In fact, it's worth saying that the entire preseason All-SEC team is a sham popularity contest. Sure, a player like Tebow should be on it. He's proven himself as one of the country's very best players two years running and there's certainly no one in the SEC that compares to him. However, the thing is still a popularity contest. We don't know what's going to happen this year, and while I expect that Tebow will still be on the list at the end of the season, even that's not a certainty. If someone wanted to vote for Jevan Snead--likely next year's top draft pick--why shouldn't they?
Moreover, most of the coaches don't even seem to take this all that seriously themselves. Consider Spurrier's statement to that effect:
"I’ve been doing the preseason ballots for 17 years, and I’ve never filled one out," Spurrier said Friday at SEC Media Days. "I usually look at it. It was my fault. It was my fault all the way. ... I don’t know why we vote."

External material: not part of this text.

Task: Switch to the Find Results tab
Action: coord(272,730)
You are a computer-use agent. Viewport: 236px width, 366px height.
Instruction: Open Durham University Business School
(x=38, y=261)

If this is the level of seriousness and commitment given to these preseason ballots, why should we even care who gets on the team and who doesn't?

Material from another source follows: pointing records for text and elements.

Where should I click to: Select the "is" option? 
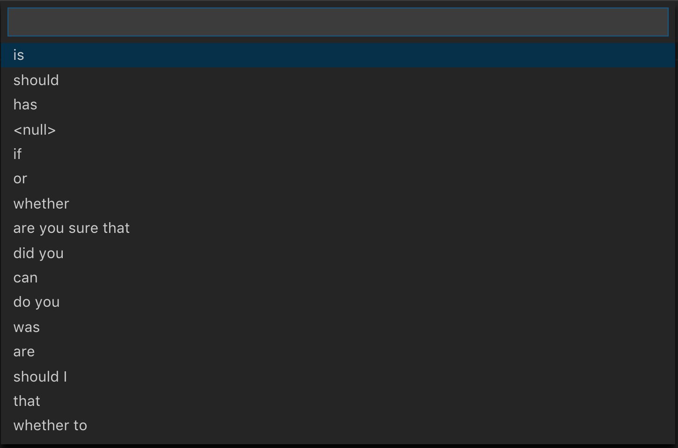coord(338,55)
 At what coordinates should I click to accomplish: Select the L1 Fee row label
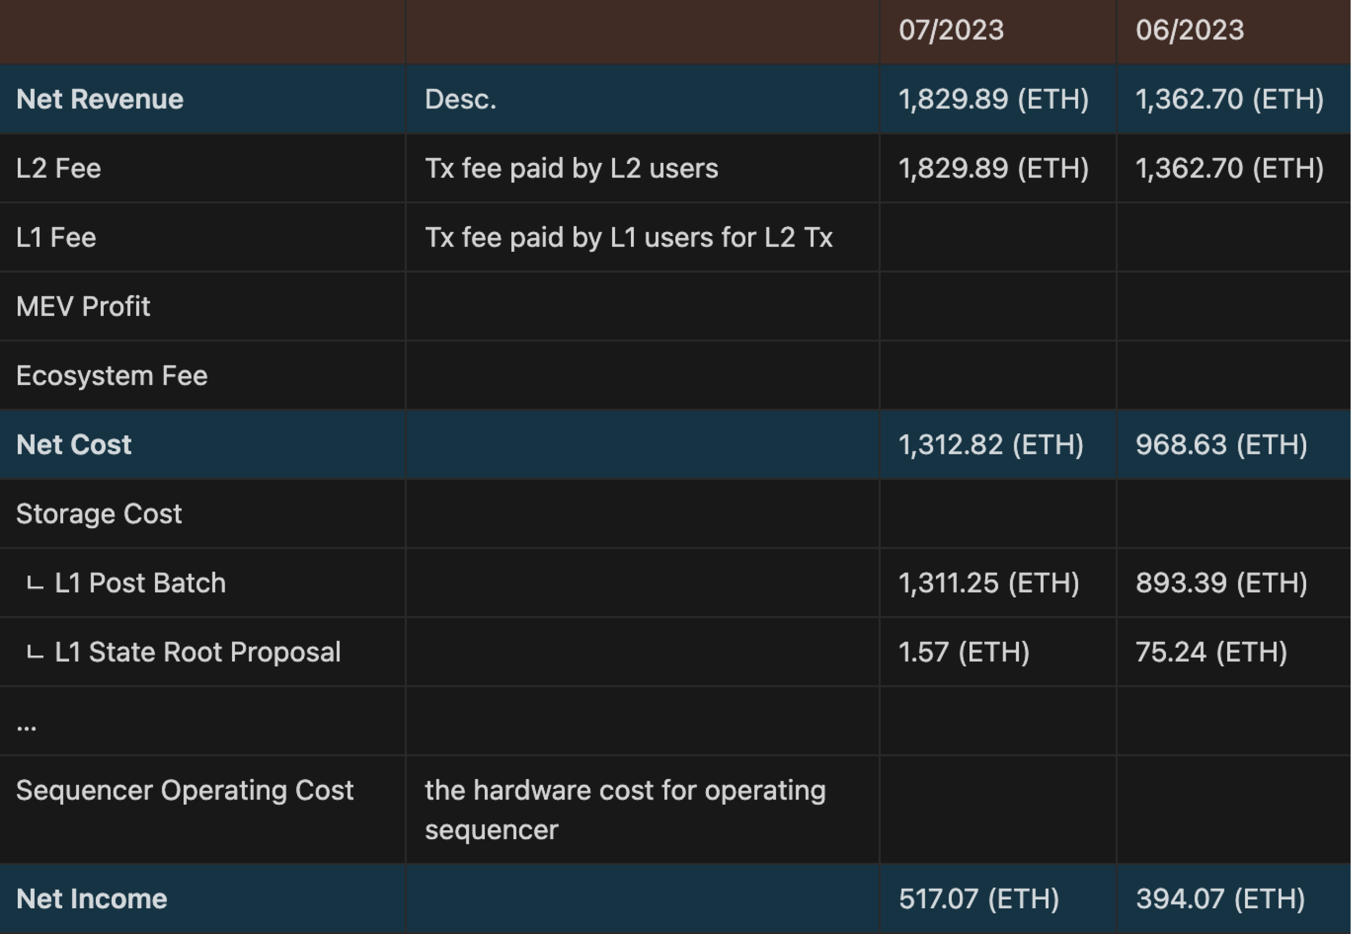[x=56, y=238]
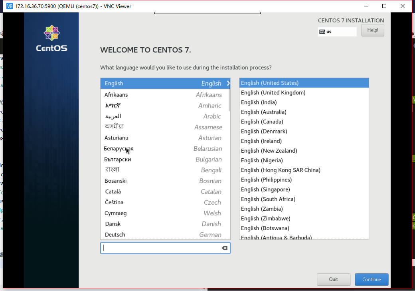Click the keyboard layout icon
This screenshot has width=415, height=291.
[322, 32]
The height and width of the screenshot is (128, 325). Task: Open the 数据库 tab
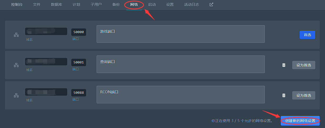pyautogui.click(x=56, y=5)
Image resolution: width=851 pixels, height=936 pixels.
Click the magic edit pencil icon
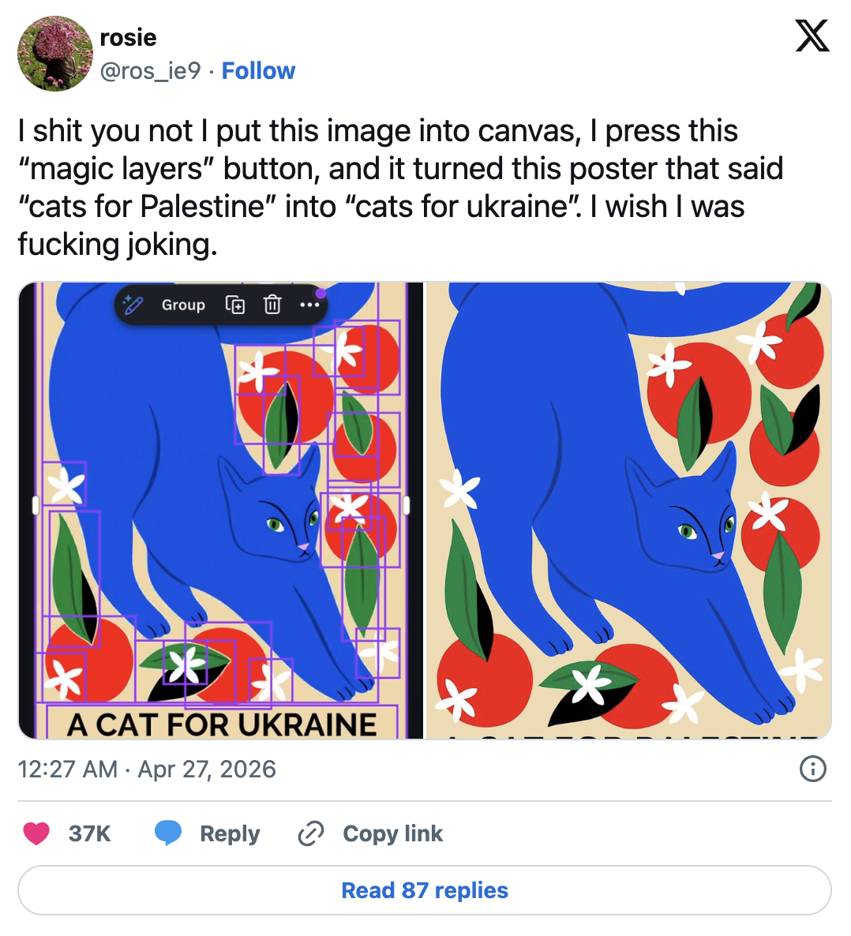tap(133, 305)
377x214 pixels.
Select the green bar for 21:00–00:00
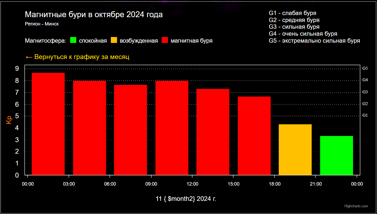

Now, the one thing that is significant about this story to me is that it involves Tebow and Urban Meyer, a coach that is known for using these sorts of incidents to motivate his players usually with great success. Will Meyer tell his team that Spurrier did it on purpose to spurn his Gators to pump his guys up come our showdown later this year? Who knows. If we have a good year and enter that game looking like we have a fighter's chance of pulling the upset, he might. However, I'm guessing that he won't risk making a fool of himself by trying to spin this non-story into something its not. I'm also guessing, though, that if the USC-UF game does end up having serious implications, the media won't care; we'll hear about this again when game time comes. If there's one thing I've learned (well, relearned) from this fracas, it's that the media loves a story.